The CQ Sales Academy is a resource specifically designed to train intake specialists and sales professionals in the hormone clinic context. If you want a structured training program that covers the full consultation call framework, objection handling, and closing techniques specific to this space, it is the most efficient way to get a new hire performing at a high level quickly.
You can also see real intake specialist calls in action, including how top performers handle the most common objections and close patients on premium annual plans, at the link below.
The Alternative: Let CQ Place the Specialist for You
Building this function from scratch takes time. Sourcing candidates, interviewing, training, and managing the ramp-up period while your marketing is running is a significant operational lift. For many clinic owners, the faster path is to have a trained specialist placed directly into their business by a team that has already done the work of finding, vetting, and training the right people.
This is one of the core components of what Clinically Qualified does for the TRT and hormone clinics we work with.
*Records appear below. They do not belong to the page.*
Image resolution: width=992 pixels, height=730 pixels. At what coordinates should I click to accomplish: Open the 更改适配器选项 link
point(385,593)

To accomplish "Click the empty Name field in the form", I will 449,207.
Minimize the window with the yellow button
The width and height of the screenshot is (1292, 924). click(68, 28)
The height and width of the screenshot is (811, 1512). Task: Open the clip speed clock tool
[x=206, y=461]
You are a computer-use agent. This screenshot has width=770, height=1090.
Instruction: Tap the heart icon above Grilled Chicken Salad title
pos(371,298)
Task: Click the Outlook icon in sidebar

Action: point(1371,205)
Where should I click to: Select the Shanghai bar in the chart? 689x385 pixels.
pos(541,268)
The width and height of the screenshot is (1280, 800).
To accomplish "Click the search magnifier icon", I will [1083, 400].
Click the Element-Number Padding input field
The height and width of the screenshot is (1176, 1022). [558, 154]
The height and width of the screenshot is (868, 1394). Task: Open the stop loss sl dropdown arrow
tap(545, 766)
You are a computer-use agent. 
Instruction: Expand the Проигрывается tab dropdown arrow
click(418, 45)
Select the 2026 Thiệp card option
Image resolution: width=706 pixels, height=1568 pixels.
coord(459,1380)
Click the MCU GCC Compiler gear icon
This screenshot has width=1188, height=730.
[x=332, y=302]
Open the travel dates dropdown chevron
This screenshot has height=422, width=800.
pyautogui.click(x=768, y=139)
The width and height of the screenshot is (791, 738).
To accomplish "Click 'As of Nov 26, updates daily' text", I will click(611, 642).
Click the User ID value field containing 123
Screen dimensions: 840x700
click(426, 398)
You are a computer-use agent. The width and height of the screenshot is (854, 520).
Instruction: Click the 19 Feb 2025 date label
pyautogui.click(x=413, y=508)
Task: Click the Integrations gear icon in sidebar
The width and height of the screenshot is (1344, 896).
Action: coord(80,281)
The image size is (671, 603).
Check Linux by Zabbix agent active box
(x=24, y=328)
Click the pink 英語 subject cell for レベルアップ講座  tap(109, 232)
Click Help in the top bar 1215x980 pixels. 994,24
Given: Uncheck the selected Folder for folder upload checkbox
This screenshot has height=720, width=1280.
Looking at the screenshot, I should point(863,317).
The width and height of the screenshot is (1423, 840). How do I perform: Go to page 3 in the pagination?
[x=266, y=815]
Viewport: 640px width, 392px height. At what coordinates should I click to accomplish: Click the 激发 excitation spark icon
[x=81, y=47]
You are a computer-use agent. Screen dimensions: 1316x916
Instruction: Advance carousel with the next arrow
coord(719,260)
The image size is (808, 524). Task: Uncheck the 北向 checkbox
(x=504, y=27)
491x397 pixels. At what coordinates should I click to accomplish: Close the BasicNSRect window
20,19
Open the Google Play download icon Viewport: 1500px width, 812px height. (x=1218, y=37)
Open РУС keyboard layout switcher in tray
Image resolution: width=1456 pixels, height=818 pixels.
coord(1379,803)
We do not just run ads and hand you leads. We place a dedicated intake specialist into your clinic who is already trained on the hormone patient journey, already knows how to present premium annual care plans, and is ready to handle your consultation calls from day one.
If you want to see how the full system works, including the ads, the funnel, the follow-up automation, and the intake specialist placement, the link below is where to start.
The intake function is not a nice-to-have. It is the single highest-leverage hire in a hormone clinic's growth stack. Get it right and everything else in your marketing system performs at the level it is supposed to.